Common problems with Elastic Cloud Enterprise

This set of common symptoms and resolutions can help you to diagnose unexpected behavior with Elastic Cloud Enterprise. You can also refer to the list of product Limitations and known problems.

Simplify monitoring with AutoOps

AutoOps is a monitoring tool that simplifies cluster management through performance recommendations, resource utilization visibility, and real-time issue detection with resolution paths. Learn more about AutoOps.

Emergency token not spinning up the coordinator role

Symptom: You have no access to API and UI because all coordinators are lost. More than half of the director hosts are available. If you have 5 directors, 3 directors must be available. If more than half of the directors are lost, it is crucial to investigate whether the ZooKeeper quorum can recover. Please refer to Determine the Zookeeper leader to gather essential information, and then contact support for further assistance. If all directors are lost, re-install ECE.

Resolution: Use the emergency token provided during the installation of the genesis ECE nodes. You must explicitly specify the roles with the parameter --roles, for example "coordinator,director,proxy". Otherwise, the host does not run any role.

Allocator failures

Allocator failures result in alerts in the Cloud UI. You cannot repair an allocator in the Cloud UI, so you should first move all nodes to a new allocator. Vacate options for a selected allocator can help fine tune the removal of nodes. After the allocator is vacated, you should investigate the cause of the failure separately, which could be due to a host machine failure, and replace any lost capacity.

Allocators not being used

Symptoms: You installed Elastic Cloud Enterprise on a new host and assigned it the allocator role from the command line with the --roles "allocator" parameter during installation, but new clusters are not being created on the allocator.

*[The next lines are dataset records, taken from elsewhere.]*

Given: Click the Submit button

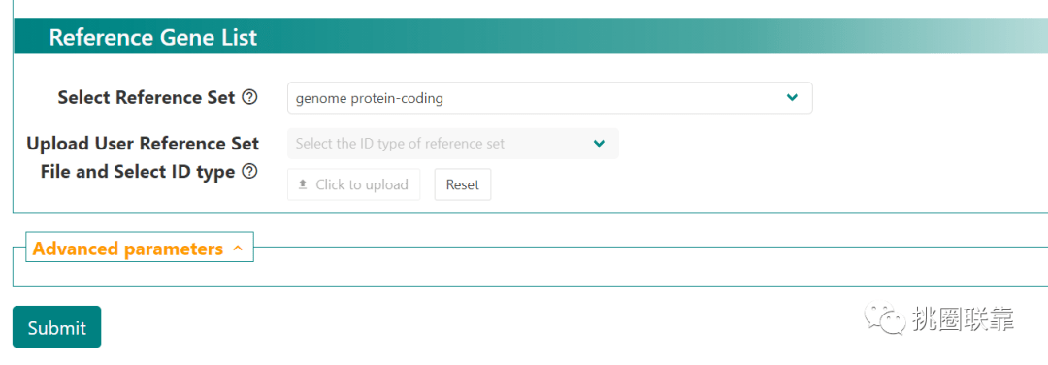Looking at the screenshot, I should tap(57, 327).
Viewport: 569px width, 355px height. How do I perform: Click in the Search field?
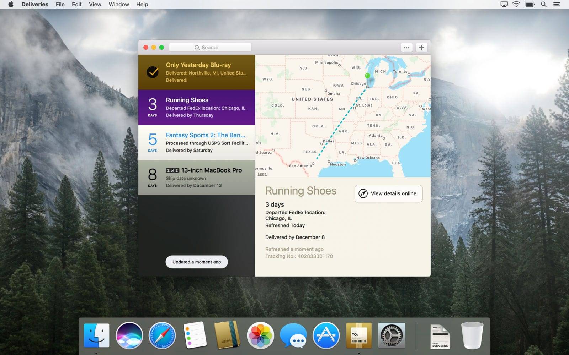pos(210,48)
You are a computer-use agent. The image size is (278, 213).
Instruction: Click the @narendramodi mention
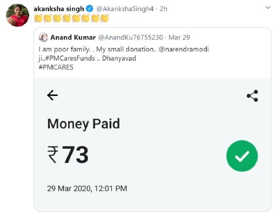pyautogui.click(x=184, y=49)
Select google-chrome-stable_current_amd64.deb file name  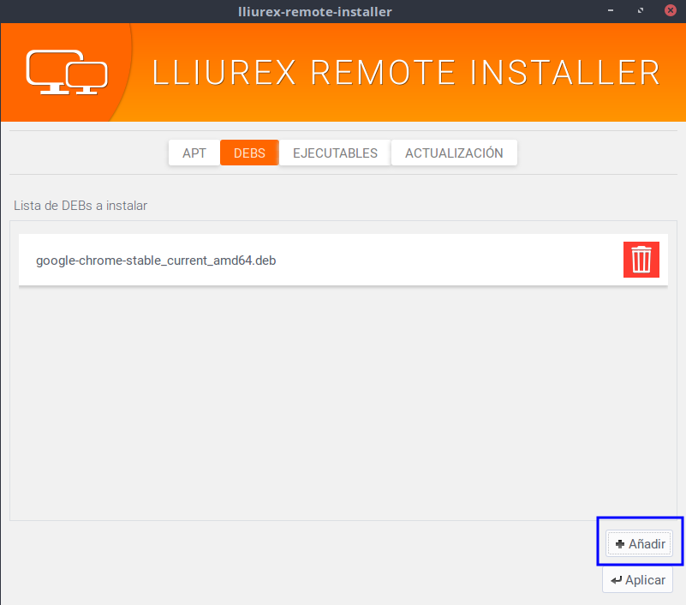coord(156,261)
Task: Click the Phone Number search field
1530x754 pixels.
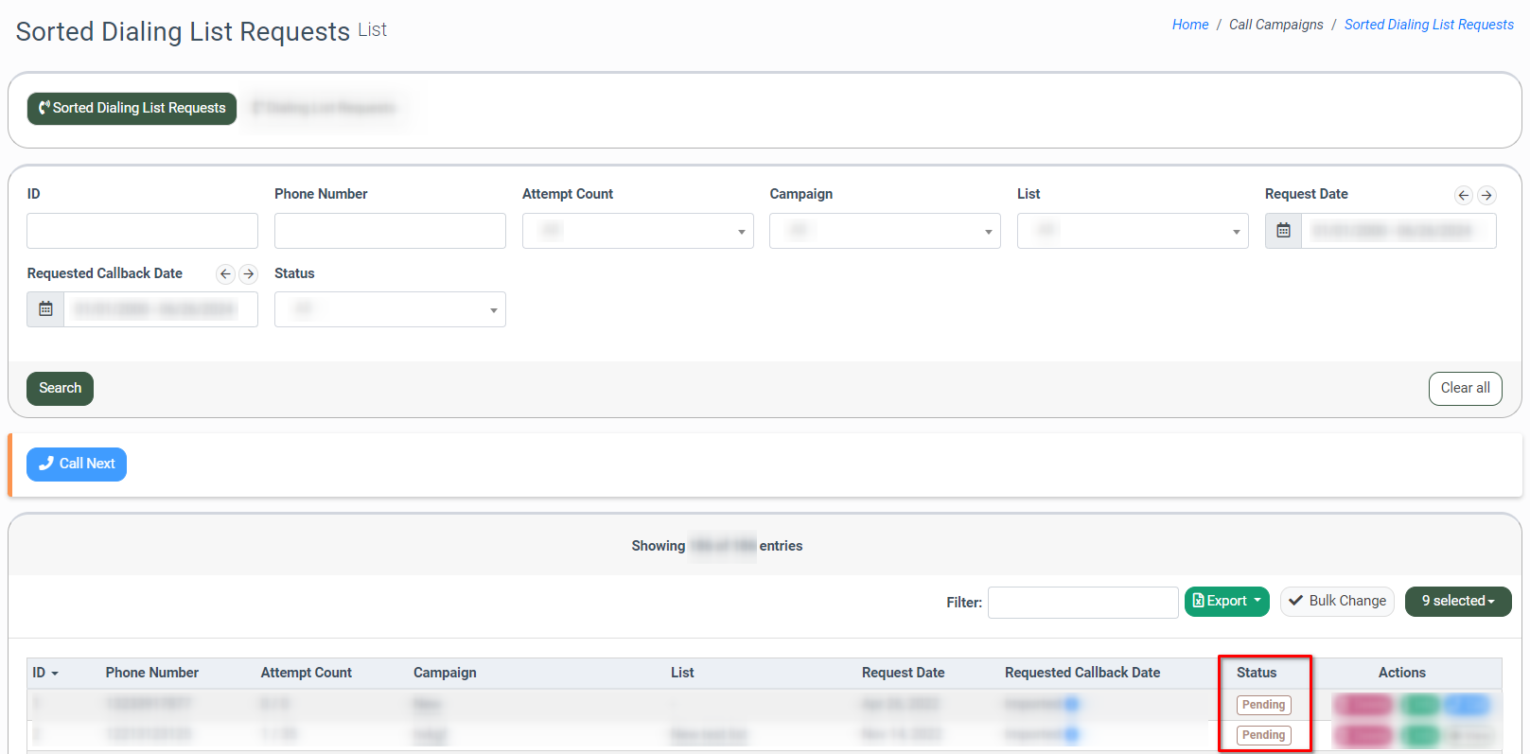Action: (x=389, y=231)
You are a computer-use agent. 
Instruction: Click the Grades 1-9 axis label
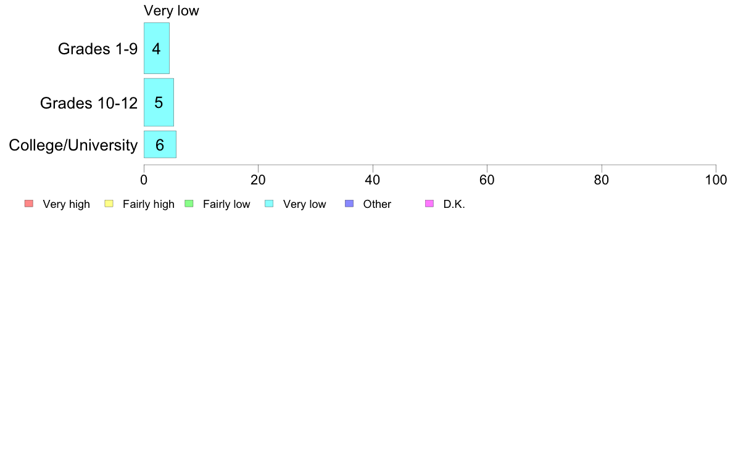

Resolution: The issue is caused by a token specified with the --roles-token 'TOKEN' parameter that does not have sufficient privileges to assign the role correctly. To resolve this issue, you might need to refresh the roles for the allocator.

Follow the steps for assigning roles to hosts, but do not change any of the assigned roles. Select Update roles.
Verify that the allocator is now being used when creating new Elasticsearch clusters or moving nodes off other allocators.

To avoid this issue on future allocators you create, generate a roles token that has the right permissions for this to work, in this case the permission to assign the allocator role; the token generated during the installation on the first host will not suffice.

Symptoms: When you attempt to log into the Cloud UI, the login process appears to hang and then fails.

Resolution: The administration console that supports the Cloud UI might be running out of Java heap space, causing login failures. This issue is expected to be fixed in a future release. As a workaround, you can manually increase the heap size.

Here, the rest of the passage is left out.